Sadly, these plans are already being implemented at the state level. From notes taken at a recent meeting of the California Transportation Commission by RailPAC:
Deputy Secretary James Bougart from the California Department Business, Transportation and Housing announced the formation of a performance based infrastructure group that will form private public partnerships. The mission and methods partnerships will contain elements found in British Columbia and Ontario Canada. Commissioner Zarian asked if there was a list of private providers, but Mr. Bougart replied that some capital fund managers are interested in such partnerships and once the CTC has ‘real authority’ to lead, private contractors will be contacted.
So even though, as Tieleman noted, P3 in BC and Ontario has been a colossal failure, we’re plowing right ahead? And I assume it’s just happenstance that “some capital fund managers are interested.”
Over twenty years, California expects to spend $500 billion on infrastructure, formerly called public works.

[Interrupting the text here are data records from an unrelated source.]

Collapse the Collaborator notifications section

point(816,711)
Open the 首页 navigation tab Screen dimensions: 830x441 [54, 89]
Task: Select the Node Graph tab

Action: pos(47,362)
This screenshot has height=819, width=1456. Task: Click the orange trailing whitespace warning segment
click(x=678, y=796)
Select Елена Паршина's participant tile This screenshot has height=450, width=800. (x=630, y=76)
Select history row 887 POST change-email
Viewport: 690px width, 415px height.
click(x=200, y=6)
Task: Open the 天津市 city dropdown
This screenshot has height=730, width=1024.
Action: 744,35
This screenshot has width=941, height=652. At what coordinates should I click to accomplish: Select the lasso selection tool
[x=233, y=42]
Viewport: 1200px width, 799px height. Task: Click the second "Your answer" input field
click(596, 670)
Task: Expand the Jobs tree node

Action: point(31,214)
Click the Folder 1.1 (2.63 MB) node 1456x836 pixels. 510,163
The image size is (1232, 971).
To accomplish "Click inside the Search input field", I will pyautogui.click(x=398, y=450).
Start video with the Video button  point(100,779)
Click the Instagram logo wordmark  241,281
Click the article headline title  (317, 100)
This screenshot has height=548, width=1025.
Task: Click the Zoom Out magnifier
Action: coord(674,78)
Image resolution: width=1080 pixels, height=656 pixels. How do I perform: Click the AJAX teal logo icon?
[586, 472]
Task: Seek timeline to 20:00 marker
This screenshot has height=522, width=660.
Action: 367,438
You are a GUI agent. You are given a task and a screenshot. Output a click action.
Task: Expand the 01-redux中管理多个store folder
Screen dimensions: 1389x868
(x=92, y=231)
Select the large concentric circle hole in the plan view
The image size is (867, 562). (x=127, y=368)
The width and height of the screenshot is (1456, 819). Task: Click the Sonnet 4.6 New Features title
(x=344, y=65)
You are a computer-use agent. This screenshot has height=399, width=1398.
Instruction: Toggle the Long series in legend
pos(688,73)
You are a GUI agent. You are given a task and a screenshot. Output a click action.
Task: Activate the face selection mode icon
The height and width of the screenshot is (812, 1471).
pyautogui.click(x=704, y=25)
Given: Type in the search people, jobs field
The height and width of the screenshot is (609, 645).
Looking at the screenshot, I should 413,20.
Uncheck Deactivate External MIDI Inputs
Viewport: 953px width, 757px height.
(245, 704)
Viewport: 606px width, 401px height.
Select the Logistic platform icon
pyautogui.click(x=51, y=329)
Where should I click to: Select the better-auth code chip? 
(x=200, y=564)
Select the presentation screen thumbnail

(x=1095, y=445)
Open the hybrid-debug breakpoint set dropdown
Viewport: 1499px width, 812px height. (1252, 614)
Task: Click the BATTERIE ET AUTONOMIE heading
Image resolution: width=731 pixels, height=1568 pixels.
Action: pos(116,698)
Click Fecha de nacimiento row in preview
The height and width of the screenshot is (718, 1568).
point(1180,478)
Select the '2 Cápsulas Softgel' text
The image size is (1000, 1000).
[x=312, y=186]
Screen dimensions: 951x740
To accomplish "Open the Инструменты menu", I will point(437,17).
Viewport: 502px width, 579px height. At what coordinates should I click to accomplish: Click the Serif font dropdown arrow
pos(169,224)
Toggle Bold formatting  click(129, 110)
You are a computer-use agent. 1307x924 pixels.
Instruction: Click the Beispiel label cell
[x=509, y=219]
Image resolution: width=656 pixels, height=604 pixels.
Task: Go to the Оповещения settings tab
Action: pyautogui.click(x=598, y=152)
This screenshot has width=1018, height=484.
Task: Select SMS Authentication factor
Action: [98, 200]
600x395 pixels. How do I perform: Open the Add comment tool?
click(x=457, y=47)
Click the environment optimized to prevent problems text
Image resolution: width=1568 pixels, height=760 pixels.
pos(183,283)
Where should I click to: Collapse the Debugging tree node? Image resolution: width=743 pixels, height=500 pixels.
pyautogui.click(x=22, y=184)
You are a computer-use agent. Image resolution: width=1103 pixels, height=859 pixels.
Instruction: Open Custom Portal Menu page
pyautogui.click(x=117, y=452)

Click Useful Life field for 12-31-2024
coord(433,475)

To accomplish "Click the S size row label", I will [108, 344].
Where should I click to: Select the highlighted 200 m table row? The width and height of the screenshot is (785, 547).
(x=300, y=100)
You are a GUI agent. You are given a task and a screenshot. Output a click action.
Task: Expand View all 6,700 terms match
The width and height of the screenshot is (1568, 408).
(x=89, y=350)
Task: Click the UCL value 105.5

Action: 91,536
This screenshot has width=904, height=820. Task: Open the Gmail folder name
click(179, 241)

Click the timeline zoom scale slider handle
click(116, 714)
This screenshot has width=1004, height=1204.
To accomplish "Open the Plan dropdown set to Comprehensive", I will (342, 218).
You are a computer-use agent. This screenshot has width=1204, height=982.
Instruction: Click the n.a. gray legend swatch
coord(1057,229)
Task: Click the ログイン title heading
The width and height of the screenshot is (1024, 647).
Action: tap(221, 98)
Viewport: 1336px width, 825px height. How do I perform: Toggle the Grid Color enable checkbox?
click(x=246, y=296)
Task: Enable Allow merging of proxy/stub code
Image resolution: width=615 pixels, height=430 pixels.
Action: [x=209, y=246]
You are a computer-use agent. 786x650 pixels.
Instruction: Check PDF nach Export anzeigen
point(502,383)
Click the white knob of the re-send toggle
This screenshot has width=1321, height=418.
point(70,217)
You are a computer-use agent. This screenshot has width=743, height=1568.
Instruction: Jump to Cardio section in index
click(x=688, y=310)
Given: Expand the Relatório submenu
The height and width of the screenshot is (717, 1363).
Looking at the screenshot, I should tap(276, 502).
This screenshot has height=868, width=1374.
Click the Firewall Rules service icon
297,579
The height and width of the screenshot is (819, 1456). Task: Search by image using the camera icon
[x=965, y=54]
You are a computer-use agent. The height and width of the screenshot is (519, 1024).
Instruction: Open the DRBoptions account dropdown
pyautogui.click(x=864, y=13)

Ah, newspeak rears its lovely head. When exactly did we all agree to this name change?
California has over a century of success with using public agencies to build public works. Our freeways are one of the world’s great engineering marvels, as is the California Aqueduct, BART, the Port of Los Angeles-Long Beach, etc. But because Arnold isn’t willing to properly fund public works, we’re going to go down a path that brings us a lower quality service for a higher cost. Taxes are never fun, but they are FAR more affordable to Californians and bring much better, effective projects than P3.
Hopefully we’ll listen when friendly British Columbians point that out to us, and not let our government repeat the mistakes of theirs.